On a related note, notice that if %sv were a <2 x i64> vector instead of a {i64, i64} struct, LVLegality would bail out given that we can't vectorize its associated extractelement:

// Also, we can't vectorize extractelement instructions.
if ((!VectorType::isValidElementType(I.getType()) &&
     !I.getType()->isVoidTy()) ||
    isa<ExtractElementInst>(I)) {
  reportVectorizationFailure("Found unvectorizable type",
      "instruction return type cannot be vectorized",
      "CantVectorizeInstructionReturnType", &I);
  return false;
}

but it does allow vectorizing (loops with scalarizing) extractvalue. So a crude way of "fixing" the testcase would be to treat extractvalue similar to extractelement... but its clearly better to allow vectorizing such loops. OTOH, perhaps we could also allow vectorizing (loops with scalarizing) extractelement...? (Surely in a separate patch if so)

This revision is now accepted and ready to land.Jul 14 2019, 8:03 AM
fhahn marked an inline comment as done.Jul 14 2019, 11:34 AM
fhahn added inline comments.
llvm/lib/Transforms/Vectorize/LoopVectorize.cpp
1343

OK, fair enough. The current optimistic choice is ok, as long as V is of vectorizable type; and the latter seems to be the case given that setCostBasedWidenDecision() deals with loads and stores only, and LVLegality checks that their relevant operands (stored values) are of vectorizable types. Worth augmenting the explanation if agreed.

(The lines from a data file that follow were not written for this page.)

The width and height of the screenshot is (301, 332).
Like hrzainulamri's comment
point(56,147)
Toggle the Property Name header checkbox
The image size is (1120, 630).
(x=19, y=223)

In any case, the optimistic choice can be confined to guard isScalarAfterVectorization()

Thanks, I'll commit the change with the moved optimistic check as suggested and add a comment.

On a related note, notice that if %sv were a <2 x i64> vector instead of a {i64, i64} struct, LVLegality would bail out given that we can't vectorize its associated extractelement:

I'll look into that as a follow up, same as marking the invariant instructions as uniform.

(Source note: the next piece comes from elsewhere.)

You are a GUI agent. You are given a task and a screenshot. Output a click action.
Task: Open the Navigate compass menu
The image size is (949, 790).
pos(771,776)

This revision was automatically updated to reflect the committed changes.
fhahn marked an inline comment as done.Jul 14 2019, 1:13 PM
fhahn added inline comments.
llvm/lib/Transforms/Vectorize/LoopVectorize.cpp
1343

OK, fair enough. The current optimistic choice is ok, as long as V is of vectorizable type; and the latter seems to be the case given that setCostBasedWidenDecision() deals with loads and stores only, and LVLegality checks that their relevant operands (stored values) are of vectorizable types. Worth augmenting the explanation if agreed.

I think vectorization should be what is happening in most of those cases, but I think there could be scenarios where we would not vectorize the operands. I've adjusted the comment accordingly.

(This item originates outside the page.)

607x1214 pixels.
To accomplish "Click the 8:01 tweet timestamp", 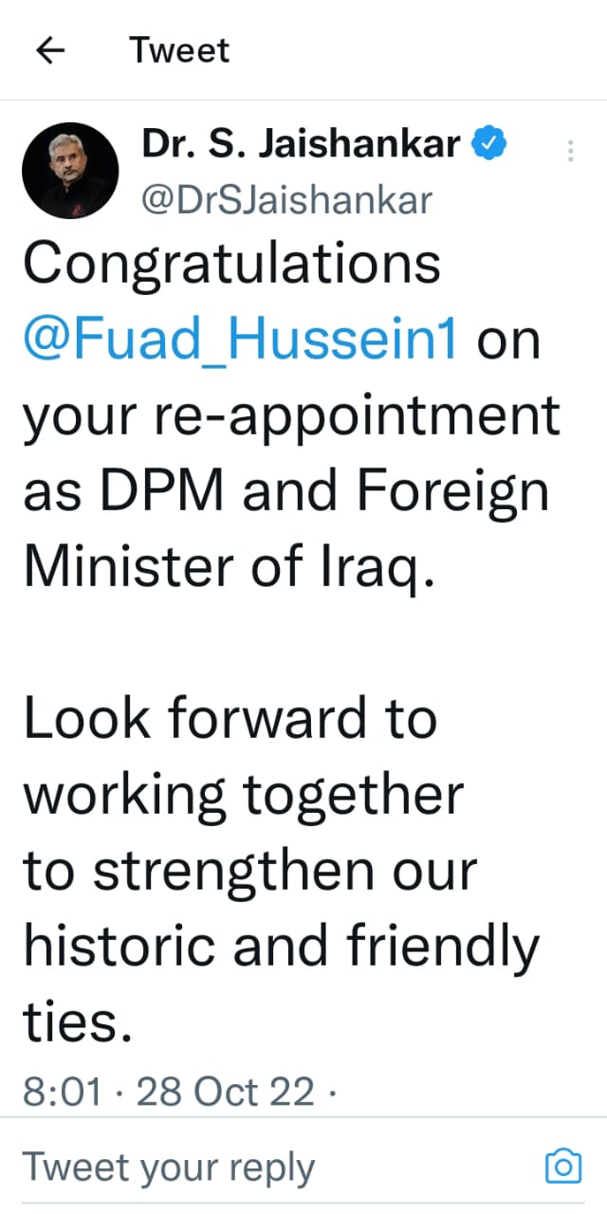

This triggers failed asserts in some cases, reproable with https://martin.st/temp/loadimage-preproc.cpp.xz, with clang++ -target i686-w64-mingw32 -c -O3 loadimage-preproc.cpp. Will post a proper bug report later today, unless someone else beats me to it.

fhahn added a comment.Jul 15 2019, 1:51 AM

This triggers failed asserts in some cases, reproable with https://martin.st/temp/loadimage-preproc.cpp.xz, with clang++ -target i686-w64-mingw32 -c -O3 loadimage-preproc.cpp. Will post a proper bug report later today, unless someone else beats me to it.

Thanks for reporting the issue, should be fixed in rL366049.

@Ayal, the problem was that we are not computing the scalarized cost in getVectorIntrinsicCost and TTI::getIntrinsicInstrCost expects the full list of arguments, so we should not filter it. I'll check if there's a reason we do not consider the scalarized cost there.

Ayal added inline comments.Jul 15 2019, 3:26 AM
llvm/trunk/lib/Transforms/Vectorize/LoopVectorize.cpp
1175 ↗(On Diff #209747)

Thanks @fhahn, just pointing out the above documentation is also inaccurate, along with the associated cost.

This triggers failed asserts in some cases, reproable with https://martin.st/temp/loadimage-preproc.cpp.xz, with clang++ -target i686-w64-mingw32 -c -O3 loadimage-preproc.cpp. Will post a proper bug report later today, unless someone else beats me to it.

Thanks for reporting the issue, should be fixed in rL366049.

Thanks for the very quick fix - it seems to work fine now!